Response: We have revised the text following your comment:

(before correction) Although PUFAs may potentially reduce the frequency and intensity of headache attacks, a definitive conclusion cannot be drawn due to the paucity of existing evidence.

 

to

 

However, there is insufficient evidence that PUFAs can potentially reduce the frequency and intensity of migraine attacks; therefore, a definitive conclusion cannot be drawn. (Page 12, Lines 380–382)

 

Comment 7

Vitamin D: Fallah et al. recently published an article comparing the use of topiramate vs. topiramate + vitamin D3 in the prophylaxis of pediatric migraine (Fallah R, Sarraf Yazd S, Sohrevardi SM. Efficacy of Topiramate Alone and Topiramate Plus Vitamin D3 in the Prophylaxis of Pediatric Migraine: A Randomized Clinical Trial.
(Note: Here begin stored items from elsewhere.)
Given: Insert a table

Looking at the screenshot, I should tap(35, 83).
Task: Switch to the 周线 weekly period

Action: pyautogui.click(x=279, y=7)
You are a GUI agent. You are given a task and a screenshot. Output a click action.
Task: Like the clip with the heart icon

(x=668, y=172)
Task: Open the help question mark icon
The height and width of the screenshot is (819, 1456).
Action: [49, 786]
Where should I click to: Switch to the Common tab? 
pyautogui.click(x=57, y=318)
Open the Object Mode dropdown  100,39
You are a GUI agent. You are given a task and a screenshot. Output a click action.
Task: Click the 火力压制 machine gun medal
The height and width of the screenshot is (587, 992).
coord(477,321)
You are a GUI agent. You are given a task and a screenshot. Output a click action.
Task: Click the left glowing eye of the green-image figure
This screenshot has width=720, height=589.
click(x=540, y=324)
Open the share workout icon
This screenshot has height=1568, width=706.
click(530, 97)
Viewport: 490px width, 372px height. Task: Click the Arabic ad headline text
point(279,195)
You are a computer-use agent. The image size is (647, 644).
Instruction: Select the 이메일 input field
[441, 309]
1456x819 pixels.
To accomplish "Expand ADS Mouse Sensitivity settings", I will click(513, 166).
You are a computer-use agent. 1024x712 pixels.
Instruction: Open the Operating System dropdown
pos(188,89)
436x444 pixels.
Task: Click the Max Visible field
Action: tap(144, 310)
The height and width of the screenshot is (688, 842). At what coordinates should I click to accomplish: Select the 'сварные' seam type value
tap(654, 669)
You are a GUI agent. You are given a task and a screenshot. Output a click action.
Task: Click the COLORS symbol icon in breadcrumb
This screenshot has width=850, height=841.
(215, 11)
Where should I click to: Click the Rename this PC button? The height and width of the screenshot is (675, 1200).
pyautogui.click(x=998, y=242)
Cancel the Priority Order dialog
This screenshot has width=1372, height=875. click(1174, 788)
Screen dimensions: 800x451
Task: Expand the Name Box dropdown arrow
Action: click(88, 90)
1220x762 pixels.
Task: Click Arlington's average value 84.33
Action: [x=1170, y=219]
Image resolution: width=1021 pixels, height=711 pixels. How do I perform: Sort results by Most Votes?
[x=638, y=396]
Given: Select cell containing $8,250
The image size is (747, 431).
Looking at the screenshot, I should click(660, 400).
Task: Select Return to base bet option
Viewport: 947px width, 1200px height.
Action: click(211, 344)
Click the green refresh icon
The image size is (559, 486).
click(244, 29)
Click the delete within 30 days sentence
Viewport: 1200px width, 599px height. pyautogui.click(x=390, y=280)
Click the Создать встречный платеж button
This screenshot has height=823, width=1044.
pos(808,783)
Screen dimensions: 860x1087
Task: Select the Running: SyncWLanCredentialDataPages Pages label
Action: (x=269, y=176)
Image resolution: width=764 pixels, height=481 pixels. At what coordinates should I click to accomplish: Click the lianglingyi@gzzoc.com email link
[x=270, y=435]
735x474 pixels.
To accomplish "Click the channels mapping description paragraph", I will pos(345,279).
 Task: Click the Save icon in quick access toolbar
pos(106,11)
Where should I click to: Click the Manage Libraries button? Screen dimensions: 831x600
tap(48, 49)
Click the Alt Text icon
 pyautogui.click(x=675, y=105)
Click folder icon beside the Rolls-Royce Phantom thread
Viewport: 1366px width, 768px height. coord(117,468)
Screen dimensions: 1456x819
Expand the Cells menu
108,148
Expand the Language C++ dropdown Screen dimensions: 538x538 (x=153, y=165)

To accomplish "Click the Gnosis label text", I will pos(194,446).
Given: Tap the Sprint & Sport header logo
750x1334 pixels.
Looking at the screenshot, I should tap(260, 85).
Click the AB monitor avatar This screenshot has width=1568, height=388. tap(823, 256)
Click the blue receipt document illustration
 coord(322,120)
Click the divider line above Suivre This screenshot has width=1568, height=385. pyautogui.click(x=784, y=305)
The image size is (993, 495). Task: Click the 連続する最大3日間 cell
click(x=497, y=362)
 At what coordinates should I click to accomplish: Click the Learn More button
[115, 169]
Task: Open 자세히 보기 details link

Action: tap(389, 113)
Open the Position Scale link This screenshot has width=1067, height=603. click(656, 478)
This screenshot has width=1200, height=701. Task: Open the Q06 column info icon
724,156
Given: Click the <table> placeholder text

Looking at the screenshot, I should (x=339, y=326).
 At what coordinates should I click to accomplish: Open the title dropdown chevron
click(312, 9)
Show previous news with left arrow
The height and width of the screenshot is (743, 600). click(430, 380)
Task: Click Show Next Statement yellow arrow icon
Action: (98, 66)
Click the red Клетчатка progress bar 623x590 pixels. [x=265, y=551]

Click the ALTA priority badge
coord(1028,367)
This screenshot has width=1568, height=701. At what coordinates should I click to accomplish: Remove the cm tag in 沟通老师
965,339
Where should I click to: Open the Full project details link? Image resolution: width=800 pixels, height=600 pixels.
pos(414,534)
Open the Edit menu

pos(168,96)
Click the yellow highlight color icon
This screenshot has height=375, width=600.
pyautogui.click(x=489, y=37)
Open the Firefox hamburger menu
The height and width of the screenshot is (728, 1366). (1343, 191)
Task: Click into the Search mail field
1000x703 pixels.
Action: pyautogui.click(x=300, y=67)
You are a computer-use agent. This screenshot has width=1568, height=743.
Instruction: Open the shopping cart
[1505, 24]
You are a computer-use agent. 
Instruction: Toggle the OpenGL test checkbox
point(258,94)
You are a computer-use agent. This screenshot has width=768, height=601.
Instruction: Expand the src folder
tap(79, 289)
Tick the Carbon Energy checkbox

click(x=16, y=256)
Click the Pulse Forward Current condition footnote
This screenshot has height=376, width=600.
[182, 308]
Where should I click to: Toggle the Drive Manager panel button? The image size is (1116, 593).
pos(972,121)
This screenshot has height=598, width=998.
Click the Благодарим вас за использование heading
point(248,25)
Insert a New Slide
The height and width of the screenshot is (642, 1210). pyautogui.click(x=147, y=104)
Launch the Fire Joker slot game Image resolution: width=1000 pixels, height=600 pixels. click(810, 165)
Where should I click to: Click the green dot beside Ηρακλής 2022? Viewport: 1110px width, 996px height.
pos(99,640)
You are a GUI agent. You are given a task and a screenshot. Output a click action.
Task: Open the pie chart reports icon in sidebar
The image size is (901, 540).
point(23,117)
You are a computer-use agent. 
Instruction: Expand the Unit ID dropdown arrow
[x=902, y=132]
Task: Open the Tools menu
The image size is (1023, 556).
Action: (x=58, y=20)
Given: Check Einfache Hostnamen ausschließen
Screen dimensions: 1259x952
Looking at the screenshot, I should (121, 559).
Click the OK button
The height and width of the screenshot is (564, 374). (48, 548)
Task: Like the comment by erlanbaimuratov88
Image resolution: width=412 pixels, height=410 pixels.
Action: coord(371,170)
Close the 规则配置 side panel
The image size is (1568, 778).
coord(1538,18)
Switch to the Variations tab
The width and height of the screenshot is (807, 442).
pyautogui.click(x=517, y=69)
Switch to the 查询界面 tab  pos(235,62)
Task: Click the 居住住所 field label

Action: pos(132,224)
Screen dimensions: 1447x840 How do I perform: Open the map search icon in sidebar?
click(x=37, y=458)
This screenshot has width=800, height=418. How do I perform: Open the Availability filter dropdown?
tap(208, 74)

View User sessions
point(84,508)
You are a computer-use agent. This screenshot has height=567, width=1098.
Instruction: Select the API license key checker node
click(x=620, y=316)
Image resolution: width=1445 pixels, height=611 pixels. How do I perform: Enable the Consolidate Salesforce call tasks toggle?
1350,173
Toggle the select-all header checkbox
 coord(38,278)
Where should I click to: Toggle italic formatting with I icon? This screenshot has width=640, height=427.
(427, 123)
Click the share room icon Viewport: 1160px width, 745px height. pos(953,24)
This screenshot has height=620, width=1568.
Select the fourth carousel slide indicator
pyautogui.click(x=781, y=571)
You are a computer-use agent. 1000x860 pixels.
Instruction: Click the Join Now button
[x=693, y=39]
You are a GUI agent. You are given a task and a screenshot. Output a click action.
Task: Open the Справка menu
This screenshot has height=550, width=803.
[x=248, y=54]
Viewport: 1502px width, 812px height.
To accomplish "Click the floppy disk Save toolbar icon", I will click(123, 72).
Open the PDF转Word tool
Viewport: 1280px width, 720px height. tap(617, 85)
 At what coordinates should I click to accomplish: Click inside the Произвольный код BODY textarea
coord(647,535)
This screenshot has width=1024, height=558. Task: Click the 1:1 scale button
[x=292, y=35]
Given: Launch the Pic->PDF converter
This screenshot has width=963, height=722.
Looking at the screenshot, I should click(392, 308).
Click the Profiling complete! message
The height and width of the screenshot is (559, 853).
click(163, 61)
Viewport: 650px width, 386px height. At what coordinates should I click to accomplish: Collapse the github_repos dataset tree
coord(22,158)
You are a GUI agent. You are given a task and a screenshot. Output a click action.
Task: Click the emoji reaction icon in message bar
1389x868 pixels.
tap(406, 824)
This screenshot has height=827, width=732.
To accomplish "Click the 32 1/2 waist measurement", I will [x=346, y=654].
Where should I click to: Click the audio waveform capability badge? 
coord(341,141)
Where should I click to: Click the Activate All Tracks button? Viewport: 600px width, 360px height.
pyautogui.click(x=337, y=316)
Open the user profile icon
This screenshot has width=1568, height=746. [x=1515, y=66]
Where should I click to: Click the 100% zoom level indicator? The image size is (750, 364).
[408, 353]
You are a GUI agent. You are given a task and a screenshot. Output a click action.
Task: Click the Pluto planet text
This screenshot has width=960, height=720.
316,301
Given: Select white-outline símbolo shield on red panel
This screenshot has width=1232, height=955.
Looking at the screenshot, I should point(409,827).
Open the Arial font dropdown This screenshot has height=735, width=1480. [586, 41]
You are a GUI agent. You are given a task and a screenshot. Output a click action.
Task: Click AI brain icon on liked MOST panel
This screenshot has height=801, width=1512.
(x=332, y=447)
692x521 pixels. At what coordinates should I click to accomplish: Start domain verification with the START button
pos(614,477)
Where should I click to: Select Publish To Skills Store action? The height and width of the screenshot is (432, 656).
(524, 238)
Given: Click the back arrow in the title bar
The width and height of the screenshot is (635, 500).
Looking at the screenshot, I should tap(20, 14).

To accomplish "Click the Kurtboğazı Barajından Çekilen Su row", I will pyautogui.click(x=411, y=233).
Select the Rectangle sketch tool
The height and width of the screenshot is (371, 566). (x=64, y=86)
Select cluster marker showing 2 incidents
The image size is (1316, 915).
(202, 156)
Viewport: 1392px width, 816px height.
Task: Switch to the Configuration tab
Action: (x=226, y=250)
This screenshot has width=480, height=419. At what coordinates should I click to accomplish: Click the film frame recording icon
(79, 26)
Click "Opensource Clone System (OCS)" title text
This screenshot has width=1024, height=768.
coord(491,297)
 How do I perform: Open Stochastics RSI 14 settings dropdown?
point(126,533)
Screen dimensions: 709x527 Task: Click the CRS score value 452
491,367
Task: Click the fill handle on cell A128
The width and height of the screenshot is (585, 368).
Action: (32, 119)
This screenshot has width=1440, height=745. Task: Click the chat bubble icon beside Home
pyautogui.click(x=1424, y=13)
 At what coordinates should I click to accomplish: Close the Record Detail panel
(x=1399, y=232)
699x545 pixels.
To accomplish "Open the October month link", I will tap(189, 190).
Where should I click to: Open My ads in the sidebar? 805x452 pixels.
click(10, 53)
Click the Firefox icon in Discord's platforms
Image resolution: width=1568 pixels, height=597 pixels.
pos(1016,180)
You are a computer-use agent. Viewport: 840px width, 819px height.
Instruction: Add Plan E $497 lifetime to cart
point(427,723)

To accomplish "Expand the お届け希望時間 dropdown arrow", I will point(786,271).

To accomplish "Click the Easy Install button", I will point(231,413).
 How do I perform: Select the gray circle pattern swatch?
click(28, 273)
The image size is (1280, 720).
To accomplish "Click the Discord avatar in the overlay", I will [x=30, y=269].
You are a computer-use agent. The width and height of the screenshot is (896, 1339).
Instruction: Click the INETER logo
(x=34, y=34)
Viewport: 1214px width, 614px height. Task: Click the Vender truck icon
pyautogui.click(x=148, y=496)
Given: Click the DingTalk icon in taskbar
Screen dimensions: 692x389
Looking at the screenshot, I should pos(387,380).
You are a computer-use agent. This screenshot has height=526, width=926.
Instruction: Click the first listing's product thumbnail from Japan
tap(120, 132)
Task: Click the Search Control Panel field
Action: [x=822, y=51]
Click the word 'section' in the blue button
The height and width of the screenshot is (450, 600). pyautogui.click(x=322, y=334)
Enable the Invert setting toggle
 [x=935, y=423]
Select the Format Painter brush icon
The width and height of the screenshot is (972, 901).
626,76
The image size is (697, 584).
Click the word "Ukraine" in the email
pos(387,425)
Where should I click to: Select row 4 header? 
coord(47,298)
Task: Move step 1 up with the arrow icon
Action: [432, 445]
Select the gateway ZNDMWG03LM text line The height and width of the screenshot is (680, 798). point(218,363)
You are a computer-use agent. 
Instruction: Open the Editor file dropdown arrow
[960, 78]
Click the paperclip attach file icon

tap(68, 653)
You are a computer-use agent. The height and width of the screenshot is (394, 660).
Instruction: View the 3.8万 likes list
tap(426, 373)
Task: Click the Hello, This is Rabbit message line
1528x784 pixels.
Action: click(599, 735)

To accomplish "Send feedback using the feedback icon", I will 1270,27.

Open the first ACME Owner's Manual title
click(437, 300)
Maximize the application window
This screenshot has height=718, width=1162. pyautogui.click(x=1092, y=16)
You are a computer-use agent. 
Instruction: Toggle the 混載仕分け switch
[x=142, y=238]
Iran J Child Neurol. 2020 Fall;14(4):77-86. PMID: 33193786; PMCID: PMC7660031.). This study should be included and the fact that CIMs with attractive safety profiles could be used in combination regimens should be stressed.  Moreover, Liampas et al. recently published a meta-analysis for the serum levels of 25(OH)D among patients with migraine and found lower 25(OH)D concentrations among adults and preliminary evidence suggesting that lower concentrations may be found in children too (one study that revealed lower concentrations and one study that found equal levels of 25(OH)D compared to healthy controls were included) (Liampas I, Siokas V, Brotis A, Dardiotis E. Vitamin D serum levels in patients with migraine: A meta-analysis. Rev Neurol (Paris). 2020 Sep;176(7-8):560-570. doi: 10.1016/j.neurol.2019.12.008. Epub 2020 Mar 30. PMID: 32241571.). This study should be included to support the evidence for the potential effectiveness of vitamin D.

Response: We have included the reference in the table and added a relevant discussion in the text (Page 12, Lines 406–413).

In a recent single-blinded, randomized, clinical trial of children with migraine headaches (5–15-year-old), the combination of topiramate and vitamin D3 showed a significant effect on the reduction of monthly headache frequency (6.12±1.26 vs. 9.87±2.44, P=0.01) and disability score (19.24±6.32 vs. 22.11±7.91, P=0.02) compared with topiramate alone [70]. Additionally, in a current meta-analysis of serum levels of 25-hydroxyvitamin D3 in migraine patients, preliminary evidence has identified low levels in both adults and children[71]. The potential efficacy of vitamin D suggests that CIM with an attractive safety profile could be used in combination regimens.

Comment 8

Conclusions: Paragraph 1: ‘there is an urgent need for additional studies’, Please tone down your wording. Urgent is a very strong word.

Response: We understand your concern and have omitted the word “urgent” accordingly. (Page 13, Line 430)

Reviewer 2 Report

The authors completed all article corrections in a timely manner.

Author Response

To the Reviewer 2

Thank you for taking the time and effort to provide such insightful feedback.
I look forward to working with you again in the future.